I always build lua.exe. I mentioned that luac.c was for embedded, or something.

Documentation also mention explicit targets, like 'make mingw'.
But you probably arranged things so that it fails too.
Actually, looking at the docs more carefully, it seems the makefiles only work for Linux.
For Windows you are on you own. But at least it does list the files involved.
However, I thought the point of 'make' was that you just typed 'make' and it goes and builds your program with no further input. Here, the makefile could have provided a helpful message saying that Windows was not supported.

 
The makefiles are full of useless dependency info. Lua is a small
program, and I just want to use it, not develop it.
 AFAICS you want something to compile with your compiler and
claim that make fails.  When I needed to build programs on
Windows make usually worked.  Of course, I had ....
So they usually worked after you fixed all the problems? OK!

You miss important point of sources: having sources and free
licence means that anybody can develop program further.
There are two things you may want to do when building sources:
(1) You want to do further development as you say
(2) You simply want to build a working binary and have no interest in anything else.
Those two requirements are utterly different, yet most developers who provide sources ignore that, and simply provide the entire directory tree and a hundred other things that might be needed for (1).
For (2):
* You don't need a sprawling directory tree; files can be flattened into
one folder
* (You don't need separate files; they can be flattened into one file via various tools and scripts.
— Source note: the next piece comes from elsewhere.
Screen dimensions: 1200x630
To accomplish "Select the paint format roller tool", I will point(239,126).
In my case, I do that via a transpiler. For C, this provides the opportunity for whole-program optimisation.)
* You don't need makefiles with tons of dependency info. This stuff is for incremental compilation, but here we are only building once, so it has to be done from scratch anyway. It is not time-critical.
* You might still need to orchestrate the building of multiple binaries,
or to install the result, but for this there are better scripting languages than 'make'. Even C will do, for which the user will already have a compiler. (IMV installation is a quite different process from building.)
* If this is for a known platform, then the process can be streamlined further
Examples of (2) for me are GMP and LIBFFI libraries which are a nightmare to build on Windows.

 In
particular people can do simple customization or bug fixes.
So if I find program useful, it is my decision if I want
to do work needed to keep it running on my system or port to
a different system.  I case of binaries it is usually unfeasible
to fix bugs or port it (people use emulators, but this has
limitations).  And if program is useful enough there is good
chance that sombody else already did the work.
 BTW: I did have trouble with some Windows sources, and main
trouble was that source was incomplete or missed some needed
changes.
You really want to fix things in gcc for example by messing with the source files? I think we establshed that there were at least 79,000 .c files. (Better set aside the rest of the decade to get familiar with it!)
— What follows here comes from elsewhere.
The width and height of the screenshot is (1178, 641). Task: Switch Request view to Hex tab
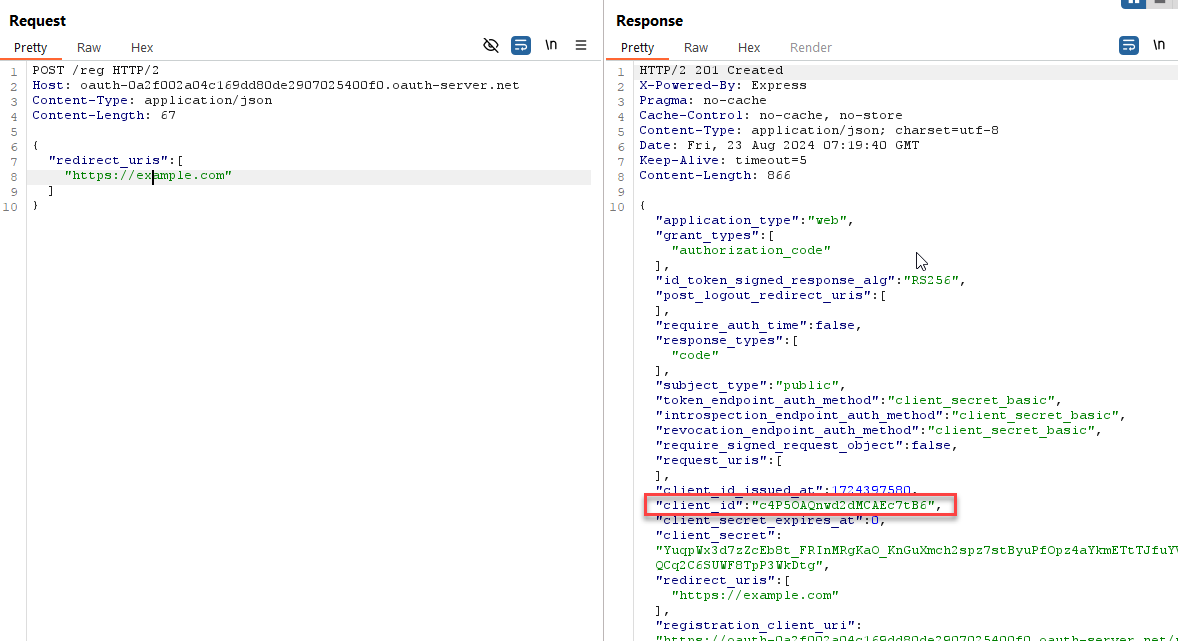142,47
That is trouble was due to people who did not care
about distributing sources (but should have cared, as those cases
were Windows adaptions of GPL-ed things).
I provide source code for reason (2) above. This is likely to be amalgamated into one file, or transpiled to one C file
For (1), I can provide original source files, but building source in my personal language is problematical. For a start, you need a binary to get started, but people don't like binaries because of AV issues or lack of trust.
(They generally work for mainstream products on Windows; presumably the providers are whitelisted by MS, even if they are not in the MS Store.)